Review by Booklist Review
Milton's Paradise Lost has inspired and influenced readers for centuries. Reade evaluates that influence through the lenses of 12 readers to illustrate the hidden impact this epic poem has had on history, politics, philosophy, and literature. Thomas Jefferson reflected on Paradise Lost while drafting the Declaration of Independence, posing this crucial question as the largest slave owner in the county, "what society can exist between people who are not equals?" Abolitionist William Lloyd Garrison used Milton to identify "the devils in America," while Emerson and the Transcendentalists found God in nature and a kindred spirit in Milton. From Marx to Malcolm X, Milton has long provided a source of reflection for religious and political leaders. William Wordsworth, Mary Shelley, and George Eliot all acknowledge their debt to Milton. The epigraph to Frankenstein is from Paradise Lost, and Middlemarch's Casaubon is a Milton figure. Virginia Woolf, Ezra Pound, and T. S. Eliot ushered in Modernism and gave Milton new life. Even James Joyce references Milton when Stephen Dedalus fantasizes about rewriting Paradise Lost as a novel. Reade's fresh appraisal shines throughout.
From Booklist, Copyright (c) American Library Association. Used with permission.

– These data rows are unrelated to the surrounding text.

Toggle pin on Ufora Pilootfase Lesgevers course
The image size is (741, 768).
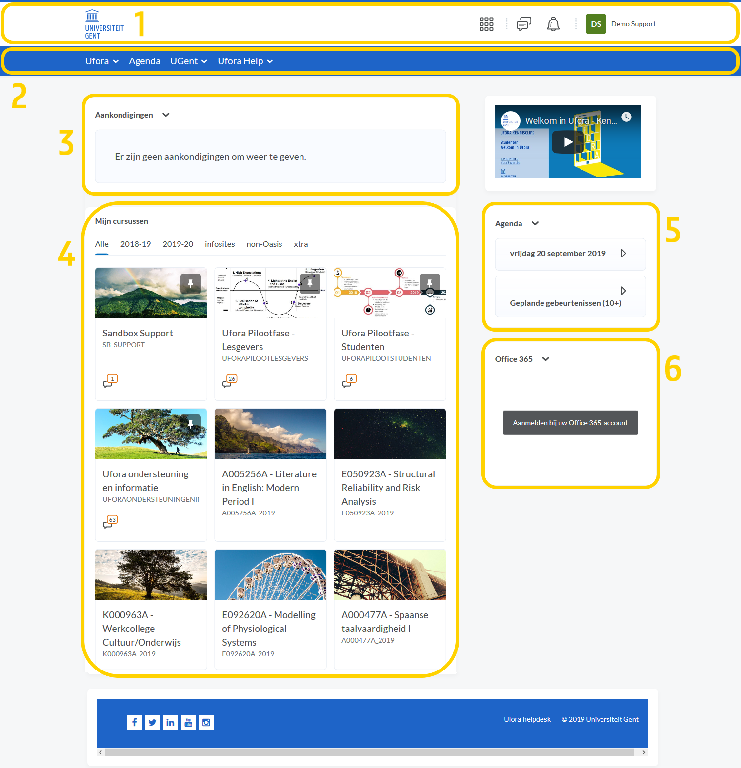(x=310, y=283)
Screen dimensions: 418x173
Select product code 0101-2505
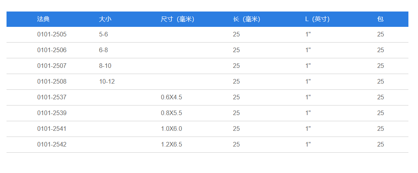pos(52,35)
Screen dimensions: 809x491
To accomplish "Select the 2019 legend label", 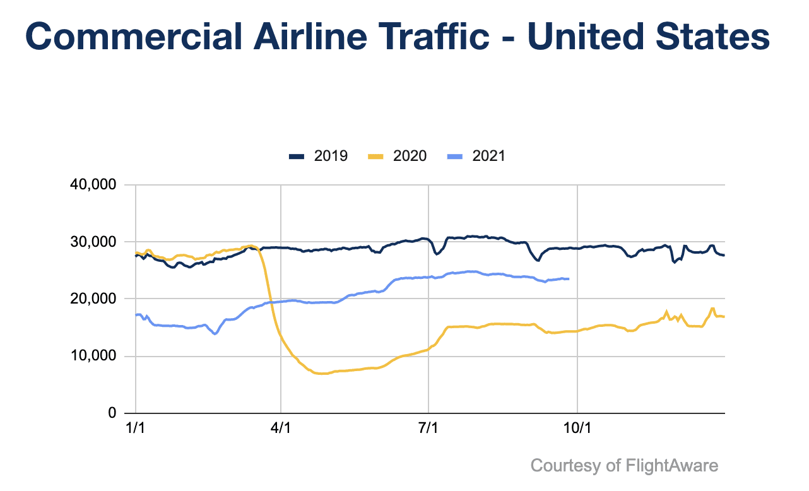I will 331,156.

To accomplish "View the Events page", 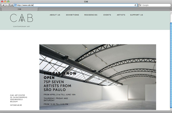I will (107, 15).
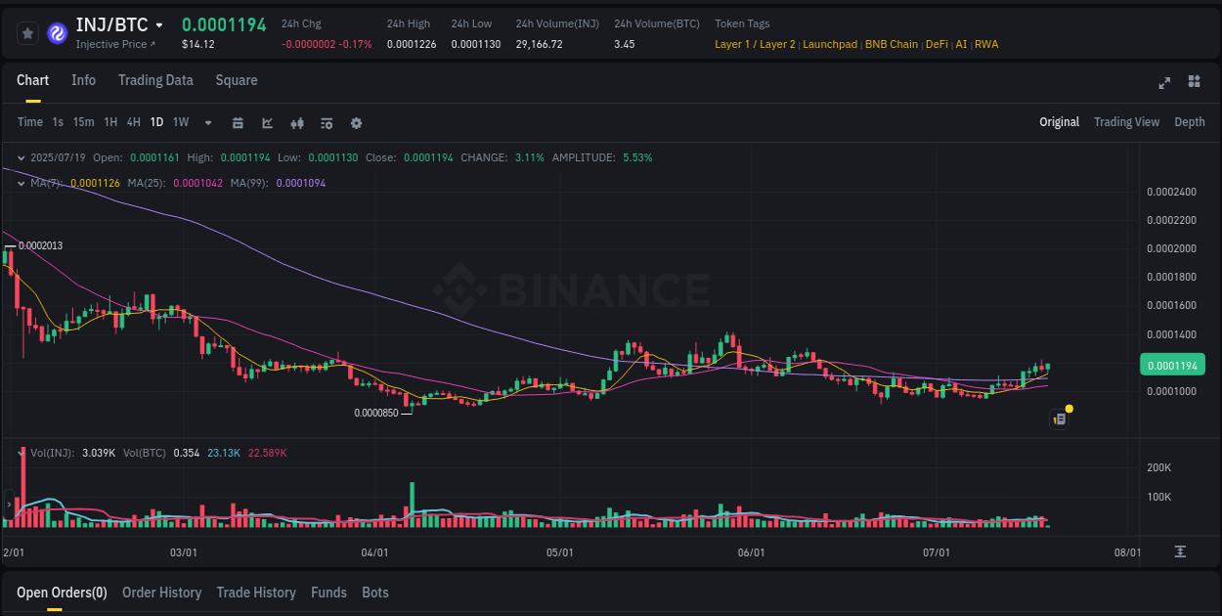The width and height of the screenshot is (1222, 616).
Task: Open more timeframes with the arrow next to 1W
Action: pos(206,123)
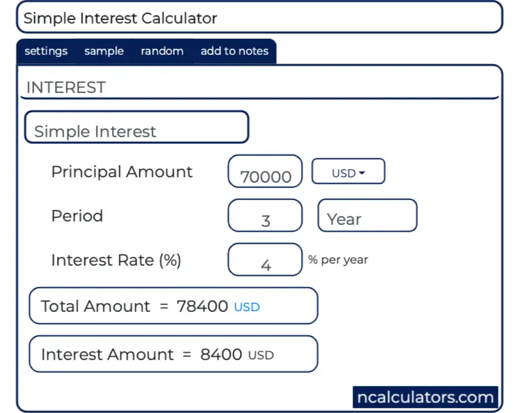Click the Interest Amount result box
Screen dimensions: 516x413
(x=173, y=354)
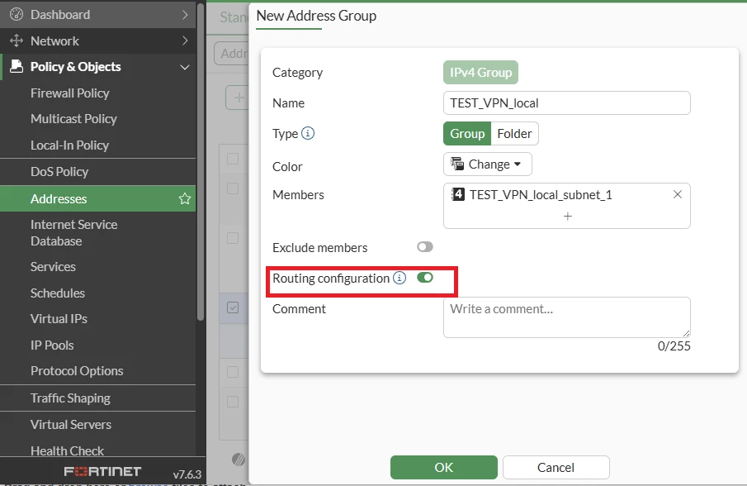Uncheck the selected row checkbox in the table
The image size is (747, 486).
233,307
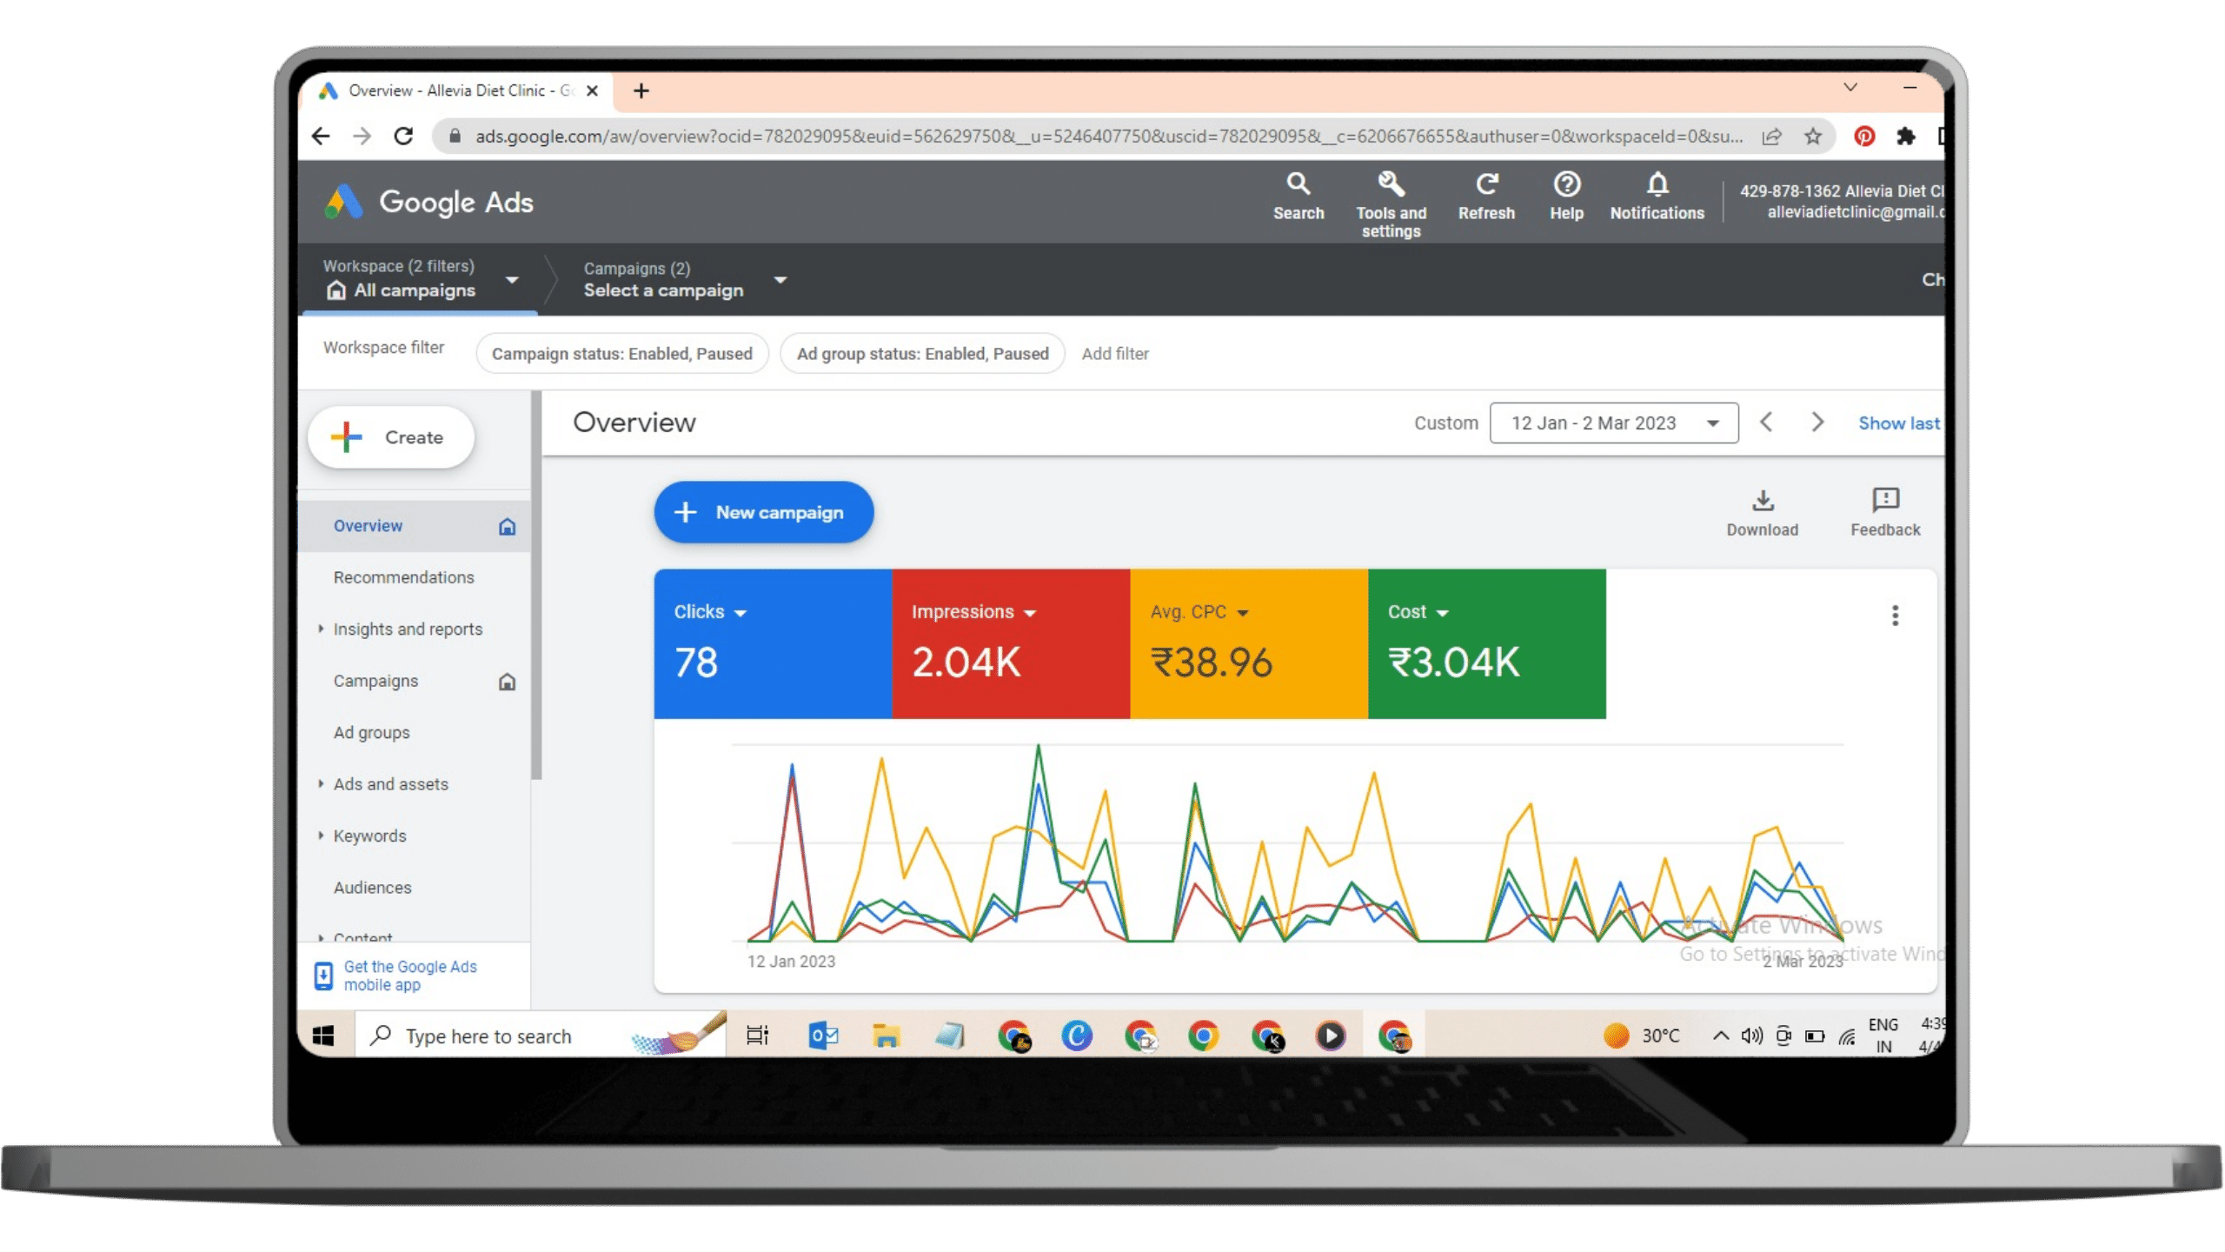This screenshot has width=2225, height=1252.
Task: Select the Campaigns menu item
Action: coord(376,680)
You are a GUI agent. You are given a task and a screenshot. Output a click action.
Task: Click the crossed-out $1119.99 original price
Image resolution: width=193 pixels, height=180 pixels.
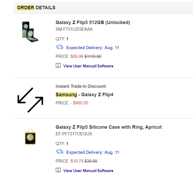[93, 56]
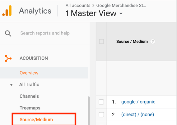Open the 1 Master View dropdown arrow
This screenshot has width=177, height=125.
(x=121, y=14)
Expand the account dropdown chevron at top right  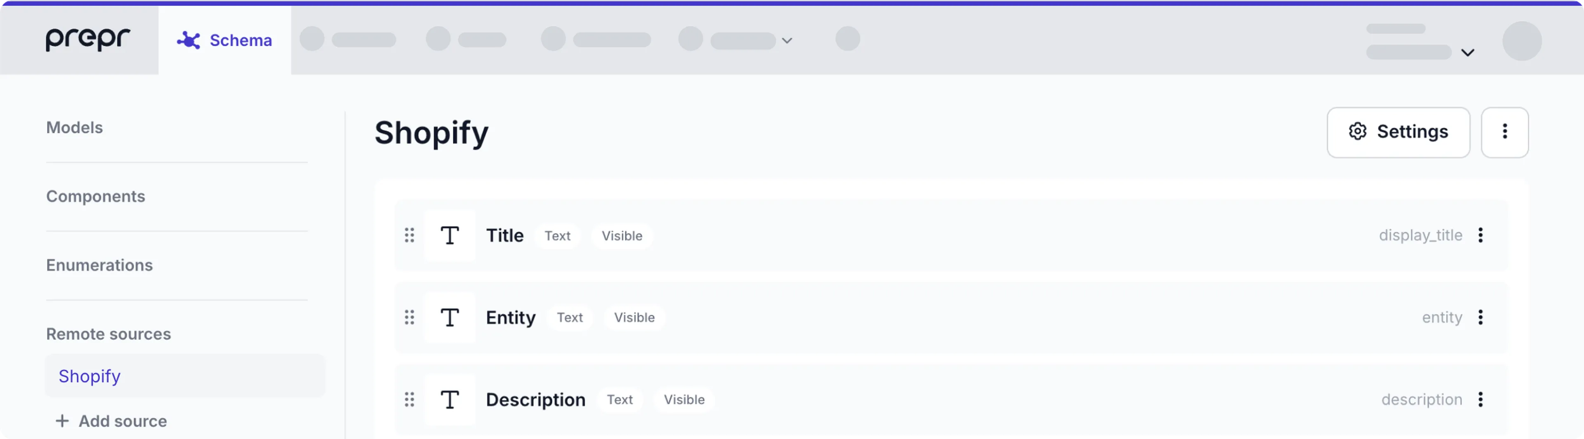coord(1467,53)
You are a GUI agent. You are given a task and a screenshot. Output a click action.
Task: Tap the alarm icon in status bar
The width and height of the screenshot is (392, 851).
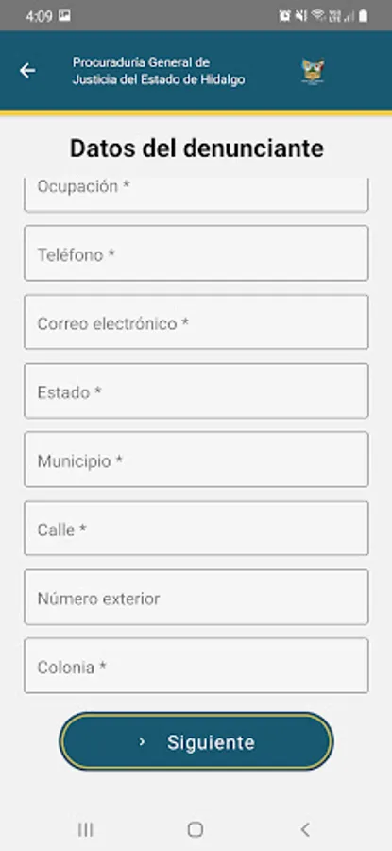[x=284, y=16]
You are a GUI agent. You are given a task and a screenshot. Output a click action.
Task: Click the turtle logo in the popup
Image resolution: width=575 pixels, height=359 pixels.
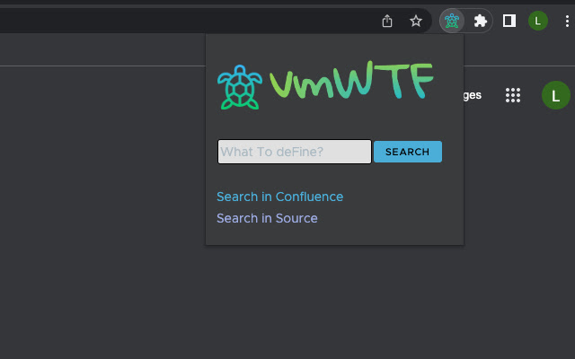[239, 87]
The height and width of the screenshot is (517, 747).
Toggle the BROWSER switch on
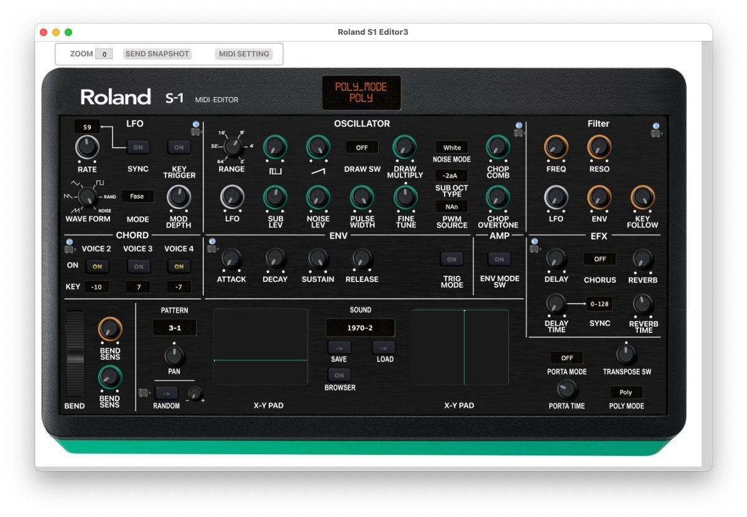point(339,375)
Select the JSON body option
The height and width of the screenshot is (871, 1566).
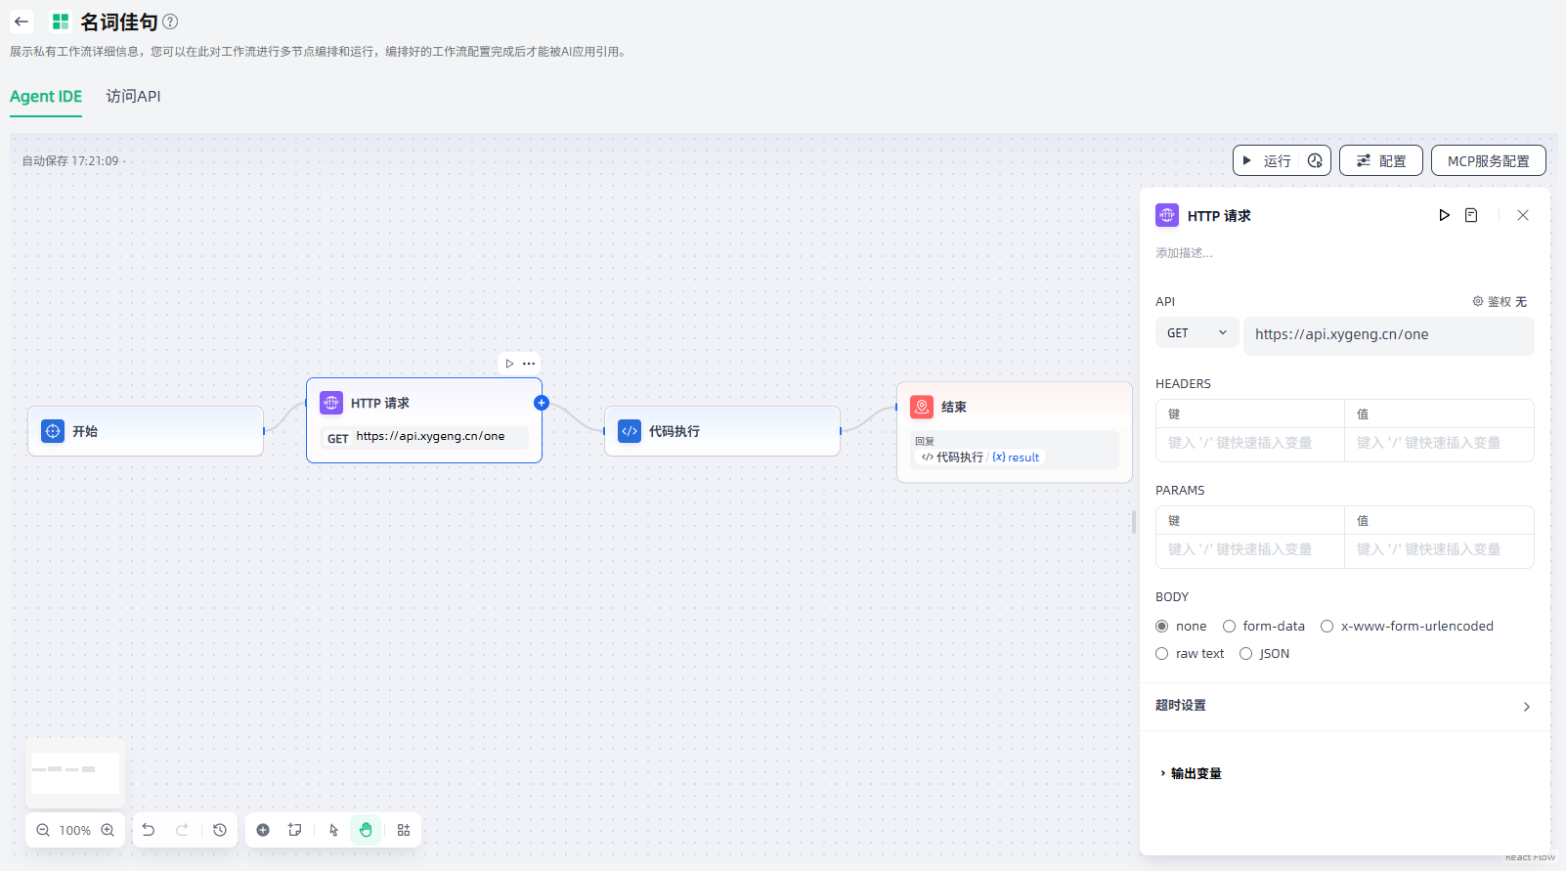coord(1246,654)
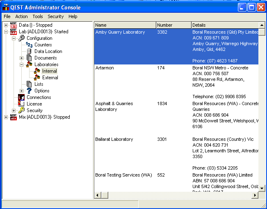The width and height of the screenshot is (267, 209).
Task: Collapse the Laboratories tree node
Action: [21, 64]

Review by Publisher's Weekly Review
In this excellent debut study, Reade, an English professor at Northeastern University London, traces the legacy of John Milton's 1667 epic poem Paradise Lost by examining its influence on 12 famous figures. Arguing that Thomas Jefferson related to the depiction of Satan's revolutionary zeal, Reade notes that while serving as American ambassador to France in the 1780s, the future president wrote that Milton's unrhyming poetry represented an "expression of freedom" from the fetters of tradition, complementing in style the content of Satan's speeches against heaven's tyranny. Elsewhere, Reade describes how George Eliot weaved Paradise Lost references into Middlemarch to draw parallels between protagonist Dorothea Brooke's disillusionment with her older, scholarly husband, who neglects to support her intellectual potential, and Milton's unhappy marriage to a younger woman. The most fascinating entries deal with more recent individuals, detailing how Malcolm X saw Milton's Satan as a stand-in for European Christian colonizers and how Canadian psychologist Jordan Peterson's mistaken belief that the poem privileges the spiritual over the political misses its antimonarchical message. The bravura closing chapter ties the individuals' disparate interpretations together by considering them as a fitting realization of Milton's pluralism. This edifying analysis testifies to the enduring power of literature. Photos. Agent: Kat Aitken, Lexington Literary. (Dec.)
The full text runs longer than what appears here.